In an interval [l,r], we use the following four:
- lSum represents the maximum suborder sum with L as the left endpoint in [l,r]
- rSum represents the maximum suborder sum with r as the right endpoint in [l,r]
- mSum represents the maximum suborder sum in [l,r]
- iSum represents the interval sum of [l,r]
How to get the information of [l,r] by merging the information of the left and right sub intervals?
- The iSum of interval [l,r] is equal to the iSum of the left sub interval + the iSum of the right sub interval
- There are two possibilities for the lSum of [l,r]. It is either equal to the lSum of the left subinterval or equal to the iSum of the left subinterval + the lSum of the right subinterval, whichever is greater.
- rSum of [l,r], similarly, it is either equal to}rSum of the right subinterval, or equal to iSum of the right subinterval plus rSum of the left subinterval, whichever is greater.
- The mSum of [l,r] may be the sum of the mSum of the left subinterval, the mSum of the right subinterval, and the sum of the rSum of the left subinterval and the lSum of the right subinterval, whichever is greater.
python code
class Solution:
def maxSubArray(self, nums: List[int]) -> int:
max_num = self.findMax(nums)
return max_num
def findMax(self, nums: List[int]) -> int:
if len(nums) == 1:
return nums[0]
else:
max_left = self.findMax(nums[0:len(nums) // 2])

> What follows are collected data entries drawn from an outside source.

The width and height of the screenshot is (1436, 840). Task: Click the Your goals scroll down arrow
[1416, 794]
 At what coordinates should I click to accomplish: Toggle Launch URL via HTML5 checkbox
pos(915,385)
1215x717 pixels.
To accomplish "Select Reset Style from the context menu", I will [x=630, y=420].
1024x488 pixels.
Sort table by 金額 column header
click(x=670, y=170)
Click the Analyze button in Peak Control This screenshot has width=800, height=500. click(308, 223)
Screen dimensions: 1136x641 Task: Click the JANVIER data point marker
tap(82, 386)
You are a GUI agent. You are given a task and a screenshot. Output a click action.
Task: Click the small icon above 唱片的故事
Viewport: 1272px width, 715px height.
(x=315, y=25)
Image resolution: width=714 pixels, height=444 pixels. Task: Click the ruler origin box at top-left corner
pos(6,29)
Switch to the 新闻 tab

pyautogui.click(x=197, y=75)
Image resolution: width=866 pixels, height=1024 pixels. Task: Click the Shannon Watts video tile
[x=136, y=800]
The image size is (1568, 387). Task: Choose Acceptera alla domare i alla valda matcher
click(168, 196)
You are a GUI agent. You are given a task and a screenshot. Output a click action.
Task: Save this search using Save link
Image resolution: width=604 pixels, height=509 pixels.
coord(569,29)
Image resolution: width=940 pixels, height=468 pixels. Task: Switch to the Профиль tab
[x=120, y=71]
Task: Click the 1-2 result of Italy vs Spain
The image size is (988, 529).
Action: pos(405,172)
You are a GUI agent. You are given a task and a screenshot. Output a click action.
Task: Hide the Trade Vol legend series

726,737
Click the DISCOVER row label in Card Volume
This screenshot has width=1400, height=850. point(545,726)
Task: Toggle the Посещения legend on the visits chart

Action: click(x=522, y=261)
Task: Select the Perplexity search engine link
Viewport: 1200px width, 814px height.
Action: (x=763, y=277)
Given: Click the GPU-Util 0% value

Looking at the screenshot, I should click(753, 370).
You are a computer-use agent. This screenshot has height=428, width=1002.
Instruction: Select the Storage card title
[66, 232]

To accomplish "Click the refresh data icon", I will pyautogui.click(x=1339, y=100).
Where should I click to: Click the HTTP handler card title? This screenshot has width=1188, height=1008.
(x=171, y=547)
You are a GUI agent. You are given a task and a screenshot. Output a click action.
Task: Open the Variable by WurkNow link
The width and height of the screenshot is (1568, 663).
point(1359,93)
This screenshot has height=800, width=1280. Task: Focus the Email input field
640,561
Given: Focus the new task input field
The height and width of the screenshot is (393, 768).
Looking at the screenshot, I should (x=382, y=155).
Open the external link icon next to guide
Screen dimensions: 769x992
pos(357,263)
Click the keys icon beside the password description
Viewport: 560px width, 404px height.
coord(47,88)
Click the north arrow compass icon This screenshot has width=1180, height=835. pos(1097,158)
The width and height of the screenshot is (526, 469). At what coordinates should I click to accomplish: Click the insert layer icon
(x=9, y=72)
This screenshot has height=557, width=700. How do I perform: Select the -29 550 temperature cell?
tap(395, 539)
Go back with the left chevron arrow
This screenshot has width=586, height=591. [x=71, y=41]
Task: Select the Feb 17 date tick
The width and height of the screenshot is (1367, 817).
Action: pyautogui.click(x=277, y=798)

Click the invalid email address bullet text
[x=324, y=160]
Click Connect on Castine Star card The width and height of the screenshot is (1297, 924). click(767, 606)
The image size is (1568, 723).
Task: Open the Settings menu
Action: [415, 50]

max_right = self.findMax(nums[len(nums) // 2:len(nums)])
max_l = nums[len(nums) // 2 - 1]
count = 0
for i in range(len(nums) // 2 - 1, -1, -1):
count += nums[i]
max_l = max(count, max_l)
max_r = nums[len(nums) // 2]
count = 0
for i in range(len(nums) // 2, len(nums)):
count += nums[i]
max_r = max(count, max_r)
return max(max_right, max_left, max_l + max_r)
Java code
class Solution {
public class Status {
public int lSum, rSum, mSum, iSum;
public Status(int lSum, int rSum, int mSum, int iSum) {
this.lSum = lSum;
this.rSum = rSum;
this.mSum = mSum;
this.iSum = iSum;
}
}
public int maxSubArray(int[] nums) {
return getInfo(nums, 0, nums.length - 1).mSum;
}
public Status getInfo(int[] a, int l, int r) {
if (l == r) {
return new Status(a[l], a[l], a[l], a[l]);
}
int m = (l + r) >> 1;
Status lSub = getInfo(a, l, m);
Status rSub = getInfo(a, m + 1, r);
return pushUp(lSub, rSub);
}
public Status pushUp(Status l, Status r) {
int iSum = l.iSum + r.iSum;
int lSum = Math.max(l.lSum, l.iSum + r.lSum);
int rSum = Math.max(r.rSum, r.iSum + l.rSum);
int mSum = Math.max(Math.max(l.mSum, r.mSum), l.rSum + r.lSum);
return new Status(lSum, rSum, mSum, iSum);
}
}
C + + code
class Solution {
public:
struct Status {
int lSum, rSum, mSum, iSum;
};
Status pushUp(Status l, Status r) {
int iSum = l.iSum + r.iSum;
int lSum = max(l.lSum, l.iSum + r.lSum);
int rSum = max(r.rSum, r.iSum + l.rSum);
int mSum = max(max(l.mSum, r.mSum), l.rSum + r.lSum);
return (Status) {lSum, rSum, mSum, iSum};
};
Status get(vector<int> &a, int l, int r) {
if (l == r) {
return (Status) {a[l], a[l], a[l], a[l]};
}
int m = (l + r) >> 1;
Status lSub = get(a, l, m);
Status rSub = get(a, m + 1, r);
return pushUp(lSub, rSub);
}
int maxSubArray(vector<int>& nums) {
return get(nums, 0, nums.size() - 1).mSum;
}
};
Complexity analysis
- Time complexity: o( n l o g n nlogn nlogn), where the depth of recursion is logarithmic, and each layer needs to traverse the array.
- Space complexity: o( l o g n logn logn), a constant variable is required, and the space used depends on the depth of the recursive stack.